All in all we had a great time together as a family, made ourselves a yummy Mexican dinner and learned a few things along the way! So Arrrriba!! The Mexican class was a success!

After we finished our cooking class in Brooklyn, we headed over to Soho to a cute shop called Vosges Haut Chocolate, know for their decadent hot chocolates, truffles, and ice cream. It was all truly amazing. Great for holiday gifts, they have posh purple boxes wrapped and ready for giving. So this was our ending to a Mexican dinner… yummy Mexican (Aztec) Haut Chocolat!

How to feed a Toddler.

11 Nov

With out losing your mind!

After my daughter graduated from the bottle to table food, I came to a point where I was frazzled with what to feed her.  Yes, at first its jared baby food, but slowly you introduce solids.. that’s when it can get tricky.
First… She’s a toddler, so that means she is picky and doesn’t always like what I try to feed her. Also at her age (15 months) she still can’t have everything under the sun.. and I want to be selective with what she eats, we all should with our children and ourselves! Mainly I stick with organic foods and snacks but I see myself getting into a weekly routine of the same old foods over and over, because I know that’s what she will eat.
Recently it’s been, Macaroni and Cheese, cereal,  yogurt, mashed banana, spaghetti, and these organic vanilla snacks. So It was a relief when I came across this site:  Weelicious

Which gives you ideas and tips for feeding the wee ones and making it fun in the process for them and less stress on you! Also they have some tips on healthy eating for yourself and making baby food!

My First Cooking Class!

5 Nov

I have been on a cooking kick lately, I have always enjoyed cooking & baking but never had much time. I was always was on the go, travelling, working, working out, and having fun… with all that who has time to cook! Well now that life is a bit different.. I can devote some of my time to cooking and perfecting my culinary skills. So I enrolled in a cooking class. Actually I won a class online, and since then have set up other classes. My upcoming class is next weekend with my Mom & Brother, I’ll be sure to post photos, It’s a Mexican inspired class!
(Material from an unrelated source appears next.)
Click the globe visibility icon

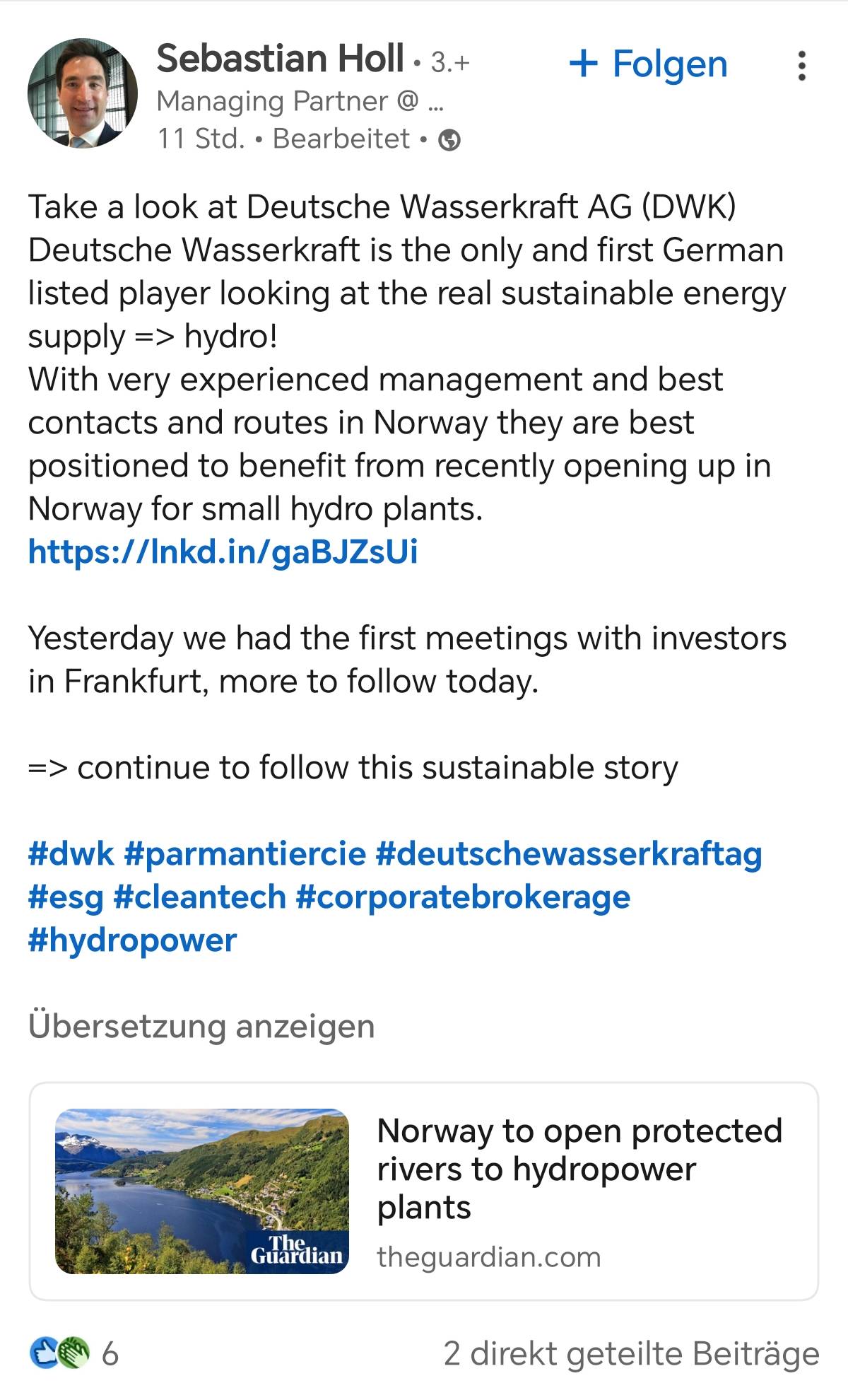tap(449, 141)
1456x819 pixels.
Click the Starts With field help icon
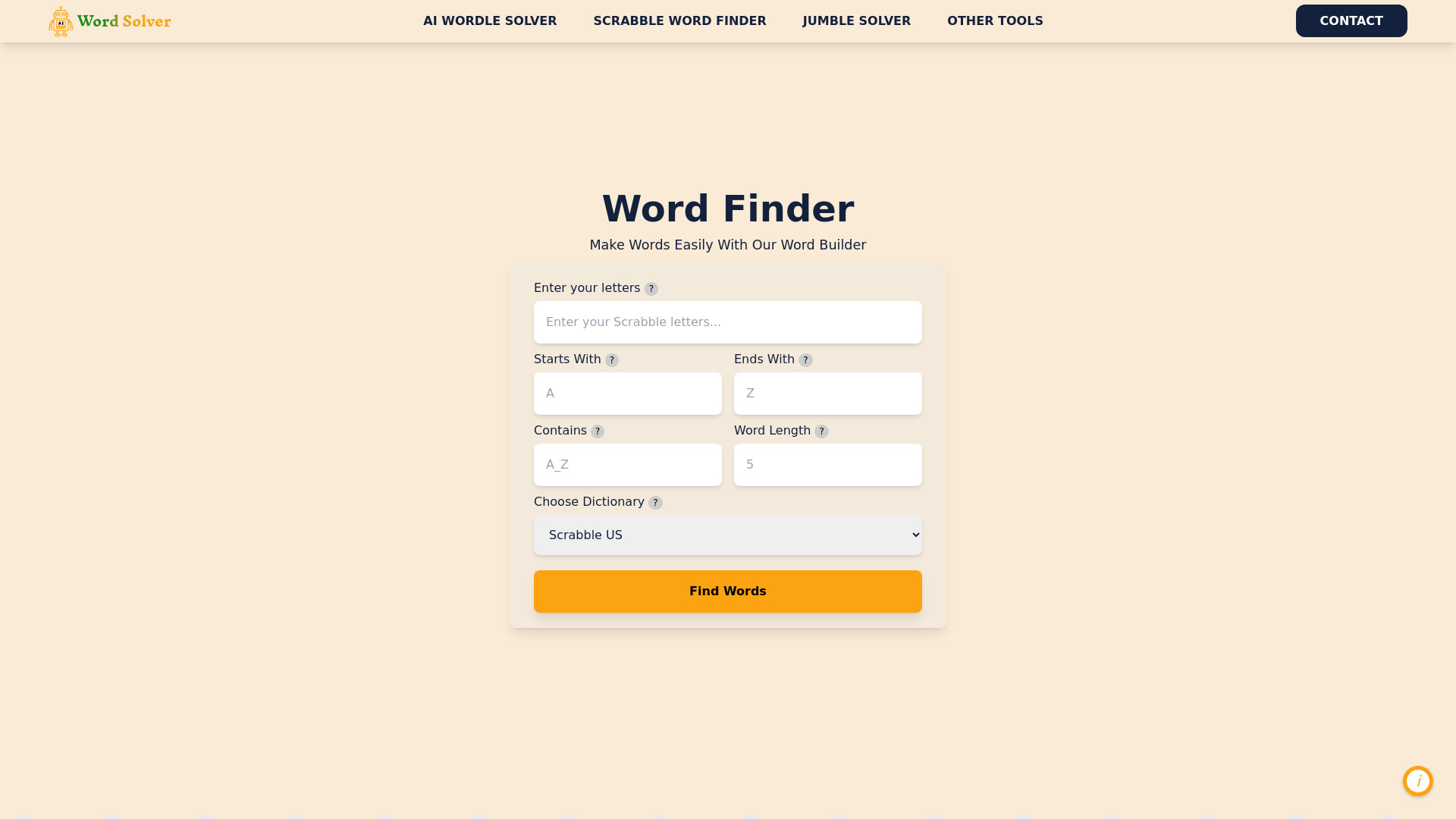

The class I took last night was in Brooklyn at a Culinary and Herb Center called- Ger-Nis. The class was all about how to cook with Winter Squash. Something I never really cooked with, but the health benefits are amazing and it’s worth it to get to know some squash.
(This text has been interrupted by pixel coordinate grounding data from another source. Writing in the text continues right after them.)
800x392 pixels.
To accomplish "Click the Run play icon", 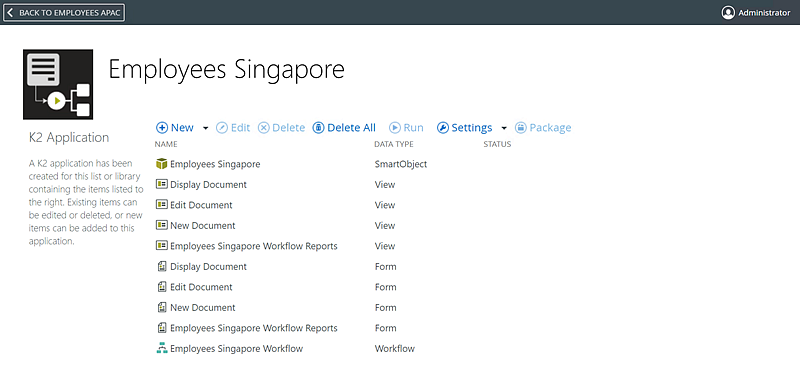I will pos(395,128).
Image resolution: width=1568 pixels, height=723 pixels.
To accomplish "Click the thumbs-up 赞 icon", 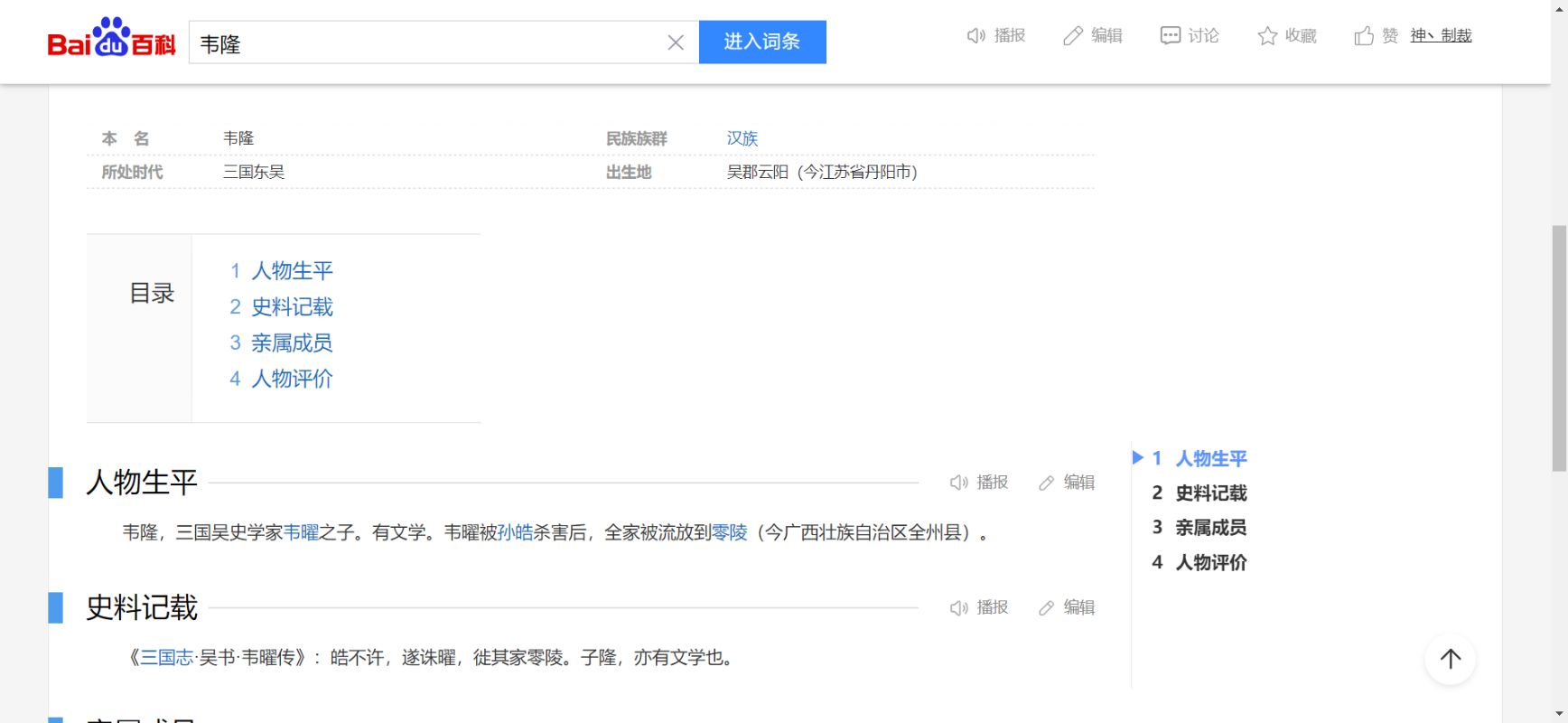I will pos(1363,36).
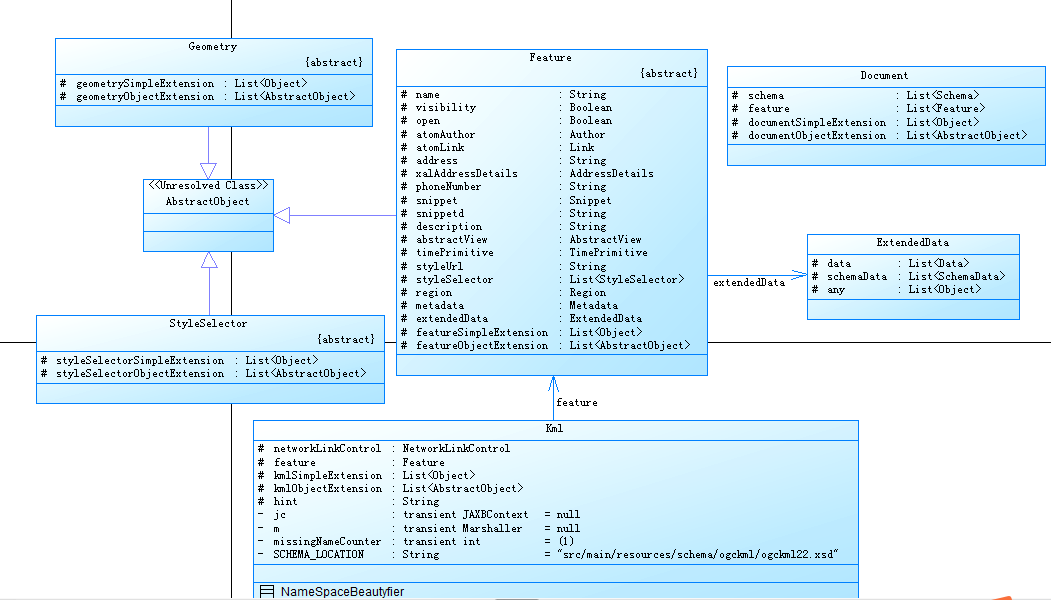Click the NameSpaceBeautyfier inner class icon

tap(267, 591)
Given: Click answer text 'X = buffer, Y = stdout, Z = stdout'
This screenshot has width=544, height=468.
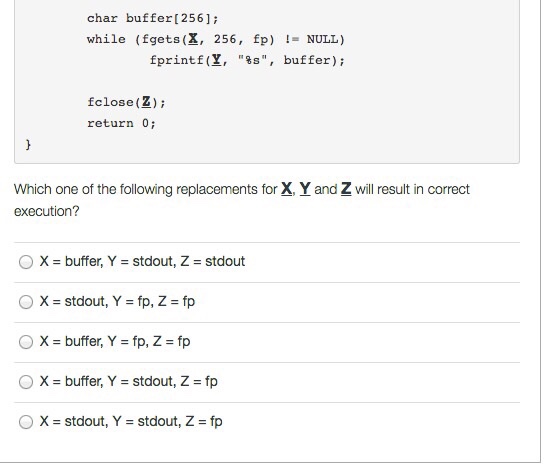Looking at the screenshot, I should tap(142, 261).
Some of the recipes that we made included; Delicata Squash with Garlic and Herbs, Ginger Squash Cake, & Acorn Squash Quesadilla.. and a few more. They were all pretty tasty and I was introduced to some fruits and veggies I normally would never cook with.. like Tomatillos! I never used them in cooking and we made a great Salsa from them.. It was AMAZING! So refreshing and not too spicy, really good.

If your interest in any of the recipes email me and I will be happy to share! The Acorn Squash Quesadillas with Tomatilla Salsa was out of this world.. I recommend you try!


30 Oct

For those of us who have kids, need to pack a lunch for ourselves or others, or just like to pack snacks in little plastic baggies, I found a better solution.
Reusable sandwich baggies and hoagie baggies…and they are supper cute! Check out the crabby baggie! You can wash the baggies in running water and let dry or throw in the dishwasher and your good to go!
They have been certified as lead, Bisphenol-A (BPA) and phthalate-free. Also helps reduce waste, saves you money in the long run, and they add a cute flair to your lunch!